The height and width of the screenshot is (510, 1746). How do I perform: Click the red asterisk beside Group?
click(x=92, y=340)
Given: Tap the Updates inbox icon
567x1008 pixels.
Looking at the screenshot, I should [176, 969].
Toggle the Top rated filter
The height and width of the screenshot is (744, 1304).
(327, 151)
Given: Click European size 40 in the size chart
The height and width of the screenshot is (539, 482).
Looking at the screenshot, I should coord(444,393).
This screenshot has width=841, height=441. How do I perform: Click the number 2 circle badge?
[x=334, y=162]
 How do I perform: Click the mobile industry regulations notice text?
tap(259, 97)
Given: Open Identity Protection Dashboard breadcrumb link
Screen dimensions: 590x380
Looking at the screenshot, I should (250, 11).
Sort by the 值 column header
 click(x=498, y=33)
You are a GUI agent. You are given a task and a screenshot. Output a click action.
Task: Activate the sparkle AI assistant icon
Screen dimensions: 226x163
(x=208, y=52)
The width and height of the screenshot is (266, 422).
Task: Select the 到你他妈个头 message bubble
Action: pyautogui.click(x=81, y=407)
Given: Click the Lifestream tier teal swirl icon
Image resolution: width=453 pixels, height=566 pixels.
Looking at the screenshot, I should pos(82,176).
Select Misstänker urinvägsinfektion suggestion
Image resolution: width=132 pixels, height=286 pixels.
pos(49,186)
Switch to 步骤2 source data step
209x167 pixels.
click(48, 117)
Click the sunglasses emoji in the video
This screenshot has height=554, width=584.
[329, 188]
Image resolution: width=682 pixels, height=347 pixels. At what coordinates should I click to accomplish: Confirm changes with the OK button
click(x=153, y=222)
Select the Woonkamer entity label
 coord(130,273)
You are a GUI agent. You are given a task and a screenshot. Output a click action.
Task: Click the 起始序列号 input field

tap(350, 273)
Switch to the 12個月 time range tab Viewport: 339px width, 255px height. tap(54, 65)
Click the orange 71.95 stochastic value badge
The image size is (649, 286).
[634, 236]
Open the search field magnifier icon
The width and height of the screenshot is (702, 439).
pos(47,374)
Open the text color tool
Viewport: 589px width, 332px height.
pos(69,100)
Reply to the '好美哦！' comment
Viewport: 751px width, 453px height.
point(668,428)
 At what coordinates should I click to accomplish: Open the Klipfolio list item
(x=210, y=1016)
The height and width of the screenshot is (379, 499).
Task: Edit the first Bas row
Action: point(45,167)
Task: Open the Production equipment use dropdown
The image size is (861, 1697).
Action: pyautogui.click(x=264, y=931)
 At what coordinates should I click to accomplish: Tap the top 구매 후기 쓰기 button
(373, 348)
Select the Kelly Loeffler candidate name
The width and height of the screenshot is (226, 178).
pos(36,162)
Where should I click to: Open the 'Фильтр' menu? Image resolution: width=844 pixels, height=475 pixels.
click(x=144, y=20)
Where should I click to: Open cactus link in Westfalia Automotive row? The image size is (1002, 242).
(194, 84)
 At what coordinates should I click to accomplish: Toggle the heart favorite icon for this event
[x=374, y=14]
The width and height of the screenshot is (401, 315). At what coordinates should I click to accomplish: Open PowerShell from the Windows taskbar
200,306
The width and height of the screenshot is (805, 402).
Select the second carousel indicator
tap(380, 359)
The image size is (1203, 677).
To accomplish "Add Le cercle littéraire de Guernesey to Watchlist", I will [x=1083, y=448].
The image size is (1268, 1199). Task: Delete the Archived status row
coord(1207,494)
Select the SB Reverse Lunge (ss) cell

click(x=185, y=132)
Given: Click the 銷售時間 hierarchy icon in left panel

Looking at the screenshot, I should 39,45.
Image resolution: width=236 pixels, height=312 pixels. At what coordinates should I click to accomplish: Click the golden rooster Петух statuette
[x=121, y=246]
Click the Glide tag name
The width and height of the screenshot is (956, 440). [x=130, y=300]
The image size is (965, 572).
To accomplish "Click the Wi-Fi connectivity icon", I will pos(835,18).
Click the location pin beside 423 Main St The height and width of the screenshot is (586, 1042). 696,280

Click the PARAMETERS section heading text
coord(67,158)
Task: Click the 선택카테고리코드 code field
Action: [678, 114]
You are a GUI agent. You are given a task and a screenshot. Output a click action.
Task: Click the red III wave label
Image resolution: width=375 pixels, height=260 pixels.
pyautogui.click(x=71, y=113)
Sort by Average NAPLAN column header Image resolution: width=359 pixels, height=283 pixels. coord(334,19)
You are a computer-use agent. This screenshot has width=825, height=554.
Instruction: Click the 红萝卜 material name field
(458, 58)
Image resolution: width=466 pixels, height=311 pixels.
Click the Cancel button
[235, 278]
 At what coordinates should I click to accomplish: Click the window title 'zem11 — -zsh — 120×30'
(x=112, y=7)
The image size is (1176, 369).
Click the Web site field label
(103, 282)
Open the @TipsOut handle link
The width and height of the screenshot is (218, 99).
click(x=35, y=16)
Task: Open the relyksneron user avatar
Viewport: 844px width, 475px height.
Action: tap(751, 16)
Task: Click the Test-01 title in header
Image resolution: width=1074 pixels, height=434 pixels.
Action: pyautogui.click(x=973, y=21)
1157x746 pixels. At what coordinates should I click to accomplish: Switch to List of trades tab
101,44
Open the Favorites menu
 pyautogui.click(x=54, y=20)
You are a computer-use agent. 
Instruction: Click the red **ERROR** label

> [Problem]: Restate every record word for word.

> [Answer for this exercise]:
The height and width of the screenshot is (510, 1746). How do I perform: Click the red asterisk beside Group?
click(x=92, y=340)
Given: Tap the Updates inbox icon
567x1008 pixels.
Looking at the screenshot, I should [176, 969].
Toggle the Top rated filter
The height and width of the screenshot is (744, 1304).
(327, 151)
Given: Click European size 40 in the size chart
The height and width of the screenshot is (539, 482).
Looking at the screenshot, I should coord(444,393).
This screenshot has width=841, height=441. How do I perform: Click the number 2 circle badge?
[x=334, y=162]
 How do I perform: Click the mobile industry regulations notice text?
tap(259, 97)
Given: Open Identity Protection Dashboard breadcrumb link
Screen dimensions: 590x380
Looking at the screenshot, I should (250, 11).
Sort by the 值 column header
 click(x=498, y=33)
You are a GUI agent. You are given a task and a screenshot. Output a click action.
Task: Activate the sparkle AI assistant icon
Screen dimensions: 226x163
(x=208, y=52)
The width and height of the screenshot is (266, 422).
Task: Select the 到你他妈个头 message bubble
Action: pyautogui.click(x=81, y=407)
Given: Click the Lifestream tier teal swirl icon
Image resolution: width=453 pixels, height=566 pixels.
Looking at the screenshot, I should pos(82,176).
Select Misstänker urinvägsinfektion suggestion
Image resolution: width=132 pixels, height=286 pixels.
pos(49,186)
Switch to 步骤2 source data step
209x167 pixels.
click(48, 117)
Click the sunglasses emoji in the video
This screenshot has height=554, width=584.
[329, 188]
Image resolution: width=682 pixels, height=347 pixels. At what coordinates should I click to accomplish: Confirm changes with the OK button
click(x=153, y=222)
Select the Woonkamer entity label
 coord(130,273)
You are a GUI agent. You are given a task and a screenshot. Output a click action.
Task: Click the 起始序列号 input field

tap(350, 273)
Switch to the 12個月 time range tab Viewport: 339px width, 255px height. tap(54, 65)
Click the orange 71.95 stochastic value badge
The image size is (649, 286).
[634, 236]
Open the search field magnifier icon
The width and height of the screenshot is (702, 439).
pos(47,374)
Open the text color tool
Viewport: 589px width, 332px height.
pos(69,100)
Reply to the '好美哦！' comment
Viewport: 751px width, 453px height.
point(668,428)
 At what coordinates should I click to accomplish: Open the Klipfolio list item
(x=210, y=1016)
The height and width of the screenshot is (379, 499).
Task: Edit the first Bas row
Action: point(45,167)
Task: Open the Production equipment use dropdown
The image size is (861, 1697).
Action: pyautogui.click(x=264, y=931)
 At what coordinates should I click to accomplish: Tap the top 구매 후기 쓰기 button
(373, 348)
Select the Kelly Loeffler candidate name
The width and height of the screenshot is (226, 178).
pos(36,162)
Where should I click to: Open the 'Фильтр' menu? Image resolution: width=844 pixels, height=475 pixels.
click(x=144, y=20)
Where should I click to: Open cactus link in Westfalia Automotive row? The image size is (1002, 242).
(194, 84)
 At what coordinates should I click to accomplish: Toggle the heart favorite icon for this event
[x=374, y=14]
The width and height of the screenshot is (401, 315). At what coordinates should I click to accomplish: Open PowerShell from the Windows taskbar
200,306
The width and height of the screenshot is (805, 402).
Select the second carousel indicator
tap(380, 359)
The image size is (1203, 677).
To accomplish "Add Le cercle littéraire de Guernesey to Watchlist", I will [x=1083, y=448].
The image size is (1268, 1199). Task: Delete the Archived status row
coord(1207,494)
Select the SB Reverse Lunge (ss) cell

click(x=185, y=132)
Given: Click the 銷售時間 hierarchy icon in left panel

Looking at the screenshot, I should 39,45.
Image resolution: width=236 pixels, height=312 pixels. At what coordinates should I click to accomplish: Click the golden rooster Петух statuette
[x=121, y=246]
Click the Glide tag name
The width and height of the screenshot is (956, 440). [x=130, y=300]
The image size is (965, 572).
To accomplish "Click the Wi-Fi connectivity icon", I will pos(835,18).
Click the location pin beside 423 Main St The height and width of the screenshot is (586, 1042). 696,280

Click the PARAMETERS section heading text
coord(67,158)
Task: Click the 선택카테고리코드 code field
Action: [678, 114]
You are a GUI agent. You are given a task and a screenshot. Output a click action.
Task: Click the red III wave label
Image resolution: width=375 pixels, height=260 pixels.
pyautogui.click(x=71, y=113)
Sort by Average NAPLAN column header Image resolution: width=359 pixels, height=283 pixels. coord(334,19)
You are a computer-use agent. This screenshot has width=825, height=554.
Instruction: Click the 红萝卜 material name field
(458, 58)
Image resolution: width=466 pixels, height=311 pixels.
Click the Cancel button
[235, 278]
 At what coordinates should I click to accomplish: Click the window title 'zem11 — -zsh — 120×30'
(x=112, y=7)
The image size is (1176, 369).
Click the Web site field label
(103, 282)
Open the @TipsOut handle link
The width and height of the screenshot is (218, 99).
click(x=35, y=16)
Task: Open the relyksneron user avatar
Viewport: 844px width, 475px height.
Action: tap(751, 16)
Task: Click the Test-01 title in header
Image resolution: width=1074 pixels, height=434 pixels.
Action: pyautogui.click(x=973, y=21)
1157x746 pixels. At what coordinates should I click to accomplish: Switch to List of trades tab
101,44
Open the Favorites menu
 pyautogui.click(x=54, y=20)
You are a computer-use agent. 
Instruction: Click the red **ERROR** label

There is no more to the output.